# Testo di partenza:

Andrea Santo Sabato, responsabile SEO e co-fondatore di Natural Index, attinge alla sua ultradecennale esperienza nel settore per approfondire uno dei temi più importanti per un esperto di SEO o un digital marketer: la penalizzazione.
È un’intervista davvero a 360°, come nello stile di Andrea: si parla della “corsa a scalare la SERP”, dei core updates di Google, di bad SEO, di penalizzazioni algoritmiche e manuali, e soprattutto del metodo Natural Index per gestire una penalizzazione. E dall’intervista abbiamo anche tratto un post di sintesi, pubblicato qui.
Cosa sono le penalizzazioni? Quali sono le principali pratiche scorrette? E come proteggere il proprio sito web?
Andrea Santo Sabato, responsabile SEO e co-fondatore di Natural Index, attinge alla sua ultradecennale esperienza nel settore per approfondire uno dei temi più importanti per un esperto di SEO o un digital marketer: la penalizzazione.
È un’intervista davvero a 360°, come nello stile di Andrea: si parla della “corsa a scalare la SERP”, dei core updates di Google, di bad SEO, di penalizzazioni algoritmiche e manuali, e soprattutto del metodo Natural Index per gestire una penalizzazione. E dall’intervista abbiamo anche tratto un post di sintesi, pubblicato qui.
Andrea, partiamo dalle basi. Che cos’è una penalizzazione?
È la bestia nera di chiunque lavori nella SEO. Battute a parte, è la manifestazione di una “punizione” inflitta dal motore di ricerca al posizionamento, e pertanto alla visibilità, di un portale, di un e-commerce ecc. La penalizzazione si concretizza nel declassamento in SERP, e nel caso di Google tale retrocessione si verifica a causa di un upgrade o di un aggiornamento che il colosso di Mountain View apporta ai suoi algoritmi.
Per comprendere la ragion d’essere della penalizzazione, però, occorre una premessa che io ritengo di capitale importanza per inquadrare non soltanto il fenomeno “penalizzazione”, ma lo scenario di profonda trasformazione digitale che si sta dispiegando di fronte a noi. Com’è noto, nel mondo si sta verificando un boom di risorse da indicizzare. Oggi non c’è azienda, banca, dipartimento universitario, ente del turismo, museo d’arte, o rock band che non abbia il suo sito web. E conosciamo tutti la vastità dei portali delle grandi multinazionali o di certi e-commerce, che – se mi si concede un paragone ardito – sono complessi come le cattedrali gotiche del passato.

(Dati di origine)
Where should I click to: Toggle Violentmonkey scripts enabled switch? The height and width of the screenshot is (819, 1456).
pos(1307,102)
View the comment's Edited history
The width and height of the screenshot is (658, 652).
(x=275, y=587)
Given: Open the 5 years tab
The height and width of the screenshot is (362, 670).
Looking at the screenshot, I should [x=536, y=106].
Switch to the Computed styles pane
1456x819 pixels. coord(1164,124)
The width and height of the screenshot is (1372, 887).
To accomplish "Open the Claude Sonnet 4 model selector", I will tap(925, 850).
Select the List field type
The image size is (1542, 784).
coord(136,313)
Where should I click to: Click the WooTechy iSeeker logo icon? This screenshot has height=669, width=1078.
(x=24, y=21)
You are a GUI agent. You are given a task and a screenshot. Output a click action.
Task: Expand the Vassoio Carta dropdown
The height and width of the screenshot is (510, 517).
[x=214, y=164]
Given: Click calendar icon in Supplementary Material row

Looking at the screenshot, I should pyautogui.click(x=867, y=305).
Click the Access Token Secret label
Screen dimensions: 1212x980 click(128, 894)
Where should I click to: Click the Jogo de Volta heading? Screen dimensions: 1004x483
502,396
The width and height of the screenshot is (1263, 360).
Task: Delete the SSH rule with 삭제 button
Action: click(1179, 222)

# Compiti da svolgere:
A. Elenca tutti i tipi di organizzazione o gruppo che, secondo l'intervista sulle penalizzazioni SEO, oggi hanno ciascuno un proprio sito web.
B. Ricopia parola per parola l'intervista sulle penalizzazioni SEO, tutto quanto da "Per comprendere la" giù fino a "gotiche del passato." incluso.
C. Prosegui l'intervista sulle penalizzazioni SEO a partire dal punto in cui si interrompe.

# Risposte in ordine:
A. azienda, banca, dipartimento universitario, ente del turismo, museo d'arte, rock band

B.
Per comprendere la ragion d’essere della penalizzazione, però, occorre una premessa che io ritengo di capitale importanza per inquadrare non soltanto il fenomeno “penalizzazione”, ma lo scenario di profonda trasformazione digitale che si sta dispiegando di fronte a noi. Com’è noto, nel mondo si sta verificando un boom di risorse da indicizzare. Oggi non c’è azienda, banca, dipartimento universitario, ente del turismo, museo d’arte, o rock band che non abbia il suo sito web. E conosciamo tutti la vastità dei portali delle grandi multinazionali o di certi e-commerce, che – se mi si concede un paragone ardito – sono complessi come le cattedrali gotiche del passato.

C.
Il web è ogni istante più affollato perché è sempre più rilevante da qualsiasi punto di vista…
Esatto. Dalla Puglia alle Fiandre, dal Guangdong all’Oregon, non c’è entità, piccola o grande che sia, di tipo economico, accademico, scientifico, amministrativo, sociale, culturale e così via che non contribuisca ad allargare il web, attraverso un sito di tot pagine, attraverso un e-commerce e via discorrendo. E questo vuol dire, concretamente, che Google deve crawlare, ogni anno, miliardi di URI, unique resource identifier. Ciò, è evidente, fa impennare la complessità dell’universo del web in maniera esponenziale.
Ecco quindi che la “corsa a scalare la SERP” (e quindi a far apparire il proprio sito in cima alla pagina dei risultati della query) cresce ogni giorno di intensità. Questa competizione ha dei ritmi spasmodici, dal momento che arrivare in vetta porta immensi benefici, in termini di business, di visibilità, di reputazione.
E questa competizione al calor bianco si traduce anche in pratiche scorrette…
Oggi c’è chi cerca di scalare la SERP in modo molto poco etico, e poco rispettoso degli internauti e dei competitor. Si tratta di quella che in gergo viene definita bad SEO. E allo scopo di contrastare fenomeni derivanti dall’attuazione di tecniche di ottimizzazione non-naturali, eccessive e/o aggressive, Google periodicamente aggiorna i suoi algoritmi, in modo da riuscire a gestire, processare, comprendere e catalogare le risorse web in modo più efficace e fornire, alle ricerche degli utenti, risposte più coerenti e pertinenti.
Puoi dirci qualcosa in più sugli aggiornamenti?
Sono centinaia, e riguardano le decine e decine di algoritmi che fanno funzionare Google, ciascuno dei quali dedicato a (e differenziato funzionalmente per) uno specifico compito e scopo. Gli aggiornamenti più importanti di tutti sono senz’altro i core update, ossia delle modifiche sostanziali alle strutture del motore di ricerca, che vanno a impattare sulla maggior parte delle query; esempi a riguardo sono Hummingbird, Caffeine e da ultimo il December Update rilasciato, come suggerisce il nome stesso, lo scorso dicembre (il 4 dicembre 2020, per la precisione).
Dal 2018 tutti i core update vengono comunicati in modo ufficiale dal team di Google; dopo il rilascio dello Speed Update è nata la consuetudine di diramare delle comunicazioni ufficiali attraverso il seguitissimo canale Twitter Google Webmaster. Poco tempo fa, per esempio, è stato annunciato a breve il rilascio dell’Experience Page Update: un rilevante aggiornamento del core che andrà a rimodulare tutta l’assegnazione di rank e trust attraverso una nuova assegnazione di autorevolezza ai portali. Alcuni core update hanno natura algoritmica: si tratta, cioè, di modifiche al processo di elaborazione del ranking delle risorse che si traducono quindi in oscillazioni e fluttuazioni delle SERP; è il caso del Fred update o del Panda update. Ancora, i Refresh sono meri aggiornamenti e riallineamenti delle basi di dati degli algoritmi.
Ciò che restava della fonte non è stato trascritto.